There is a similar car available on eBay. It's a little rough. Maybe, I will keep my eyes open for a coupe with red interior.

I am sorry Z24 Cavalier. You were a good car and you deserved to be treated better. I hope you are in a more comfortable place.

Friday, March 10, 2006

Sixty-six years young today.



Happy Birthday to America's Greatest Tough Guy.

Deadly Kites

This story out of Pakistan reminds me of the classic SNL skit about dangerous toys like "Bag-O-Glass, Bag-O-Nails, and Johnny Switchblade."

From the story: "Metal or glass coated strings help cut the strings of rival kites - the main objective of the sport." "Pakistan's Supreme Court had banned the activity last year following public outcry at the deaths caused by kite strings. "

I hope they don't start riding ATVs.

Wednesday, March 08, 2006

ATV Source Article

For your reading enjoyment... my latest article for ATV Source.

Tuesday, March 07, 2006

Prime Tanning

I would have bet a thousand dollars that Prime Tanning had gone out of business.

I would have been wrong. My uncle worked there his entire career.

Stephen King should use Prime Tanning in one of his novels. I am sure he could think up some diabolical scheme involving the tanning of hides... and a guy name Rick that lives in an apartment above an insurance agency next to the factory and drives a green Subaru... and a bunch of guys that jump into the Salmon Falls River from a bridge named after another kid rumored to have died while jumping off that same bridge... that would make good title... Eddie's Bridge.

Priceless

So Mastercard is asking the public to write a couple new ads for them. Cute idea, but the two choices they provide for images are some what limiting. I am sure people could come up with better ideas if they could submit their own images in addition to words.

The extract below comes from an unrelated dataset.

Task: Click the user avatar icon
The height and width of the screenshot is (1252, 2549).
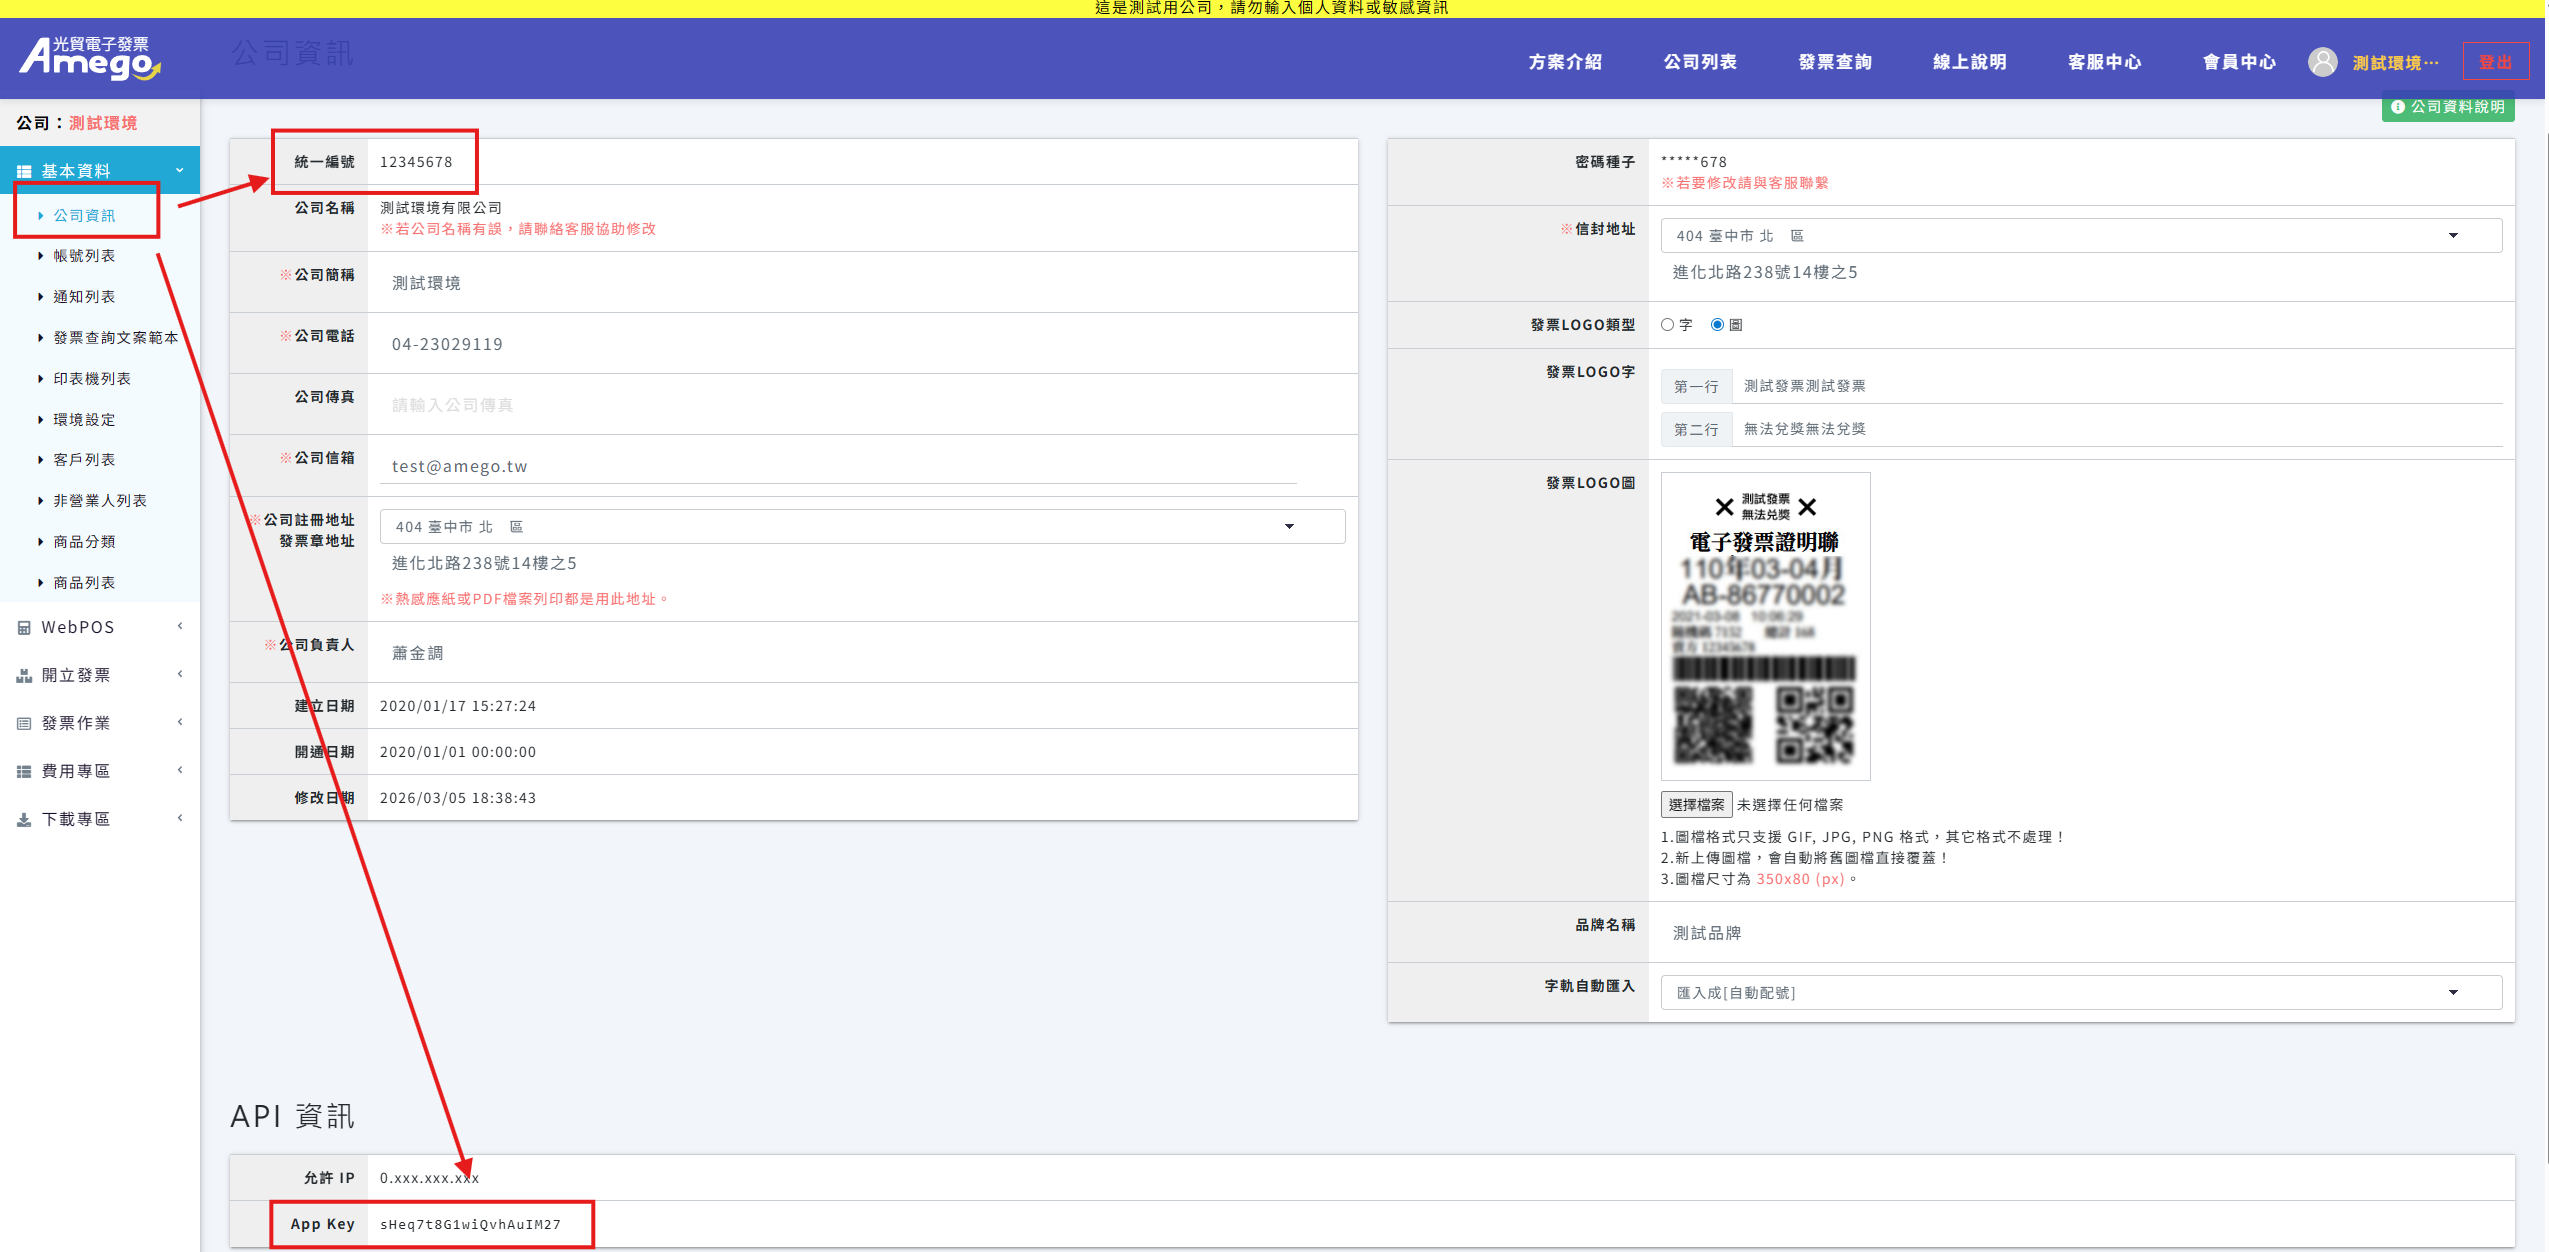Action: (x=2322, y=62)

They did one with the Simpsons that was pretty good. And the MacGwyver Ad from the Superbowl was funny.

My ad would go something like this...

Anti Monkey Butt Powder: $5.95
Hatfield McCoy Trail Permit: $37
Lodging with a Shower: $110
Being able to sit comfortably after three days of ATV riding with your best friends: Priceless.

Monday, March 06, 2006

The Greatest Show on Earth

A funny live action tribute to the funniest show on TV. (New Link)

Friday, March 03, 2006

Sad News


Sad news to report. Singer Paul McCartney (R) and his wife, Heather, were mauled by a harp seal pup during their trip to an ice floe in the Gulf of St. Lawrence, Canada. Ironically, the couple had just arrived for a two day visit to the east coast of Canada to protest the killing of harp seal pups. In true Canadian fashion, the seal pup was not interested in their charity and went all helter skelter. Paul vowed to never help carnivores ever again... ever.

Welcome to Alexandria

Dinner table conversation excerpt from last night:

"You should be fine drinking that water... no self-respecting germ would live in it." - Mom.

"That water is not fit to put out a fire." - Dad.

"It reminds me of the water N. Berwick had before they fixed it." - Mom.

"We keep filtered water in the fridge." - Rob.

"We bought our own water." - Dad.

And, people wonder why I am the way I am.

Clam Juice.

I risk being made fun of by Big A, but last night I enjoyed one of the under appreciated delicacies of New England Cuisine. My folks are in town and brought with them lobster and clams. Lobster and clams are well liked by many... but true connoisseurs know that clam broth is one of the best parts of the meal. It’s the delicious nectar of the ocean. Someone will probably find it causes cancer, Alzheimer’s, or explosive internal organs. But I won’t worry, because two weeks later someone else will come out with a study that shows it leads to smarter children, lower cholesterol, or thicker hair. MMmmmmm, clam broth.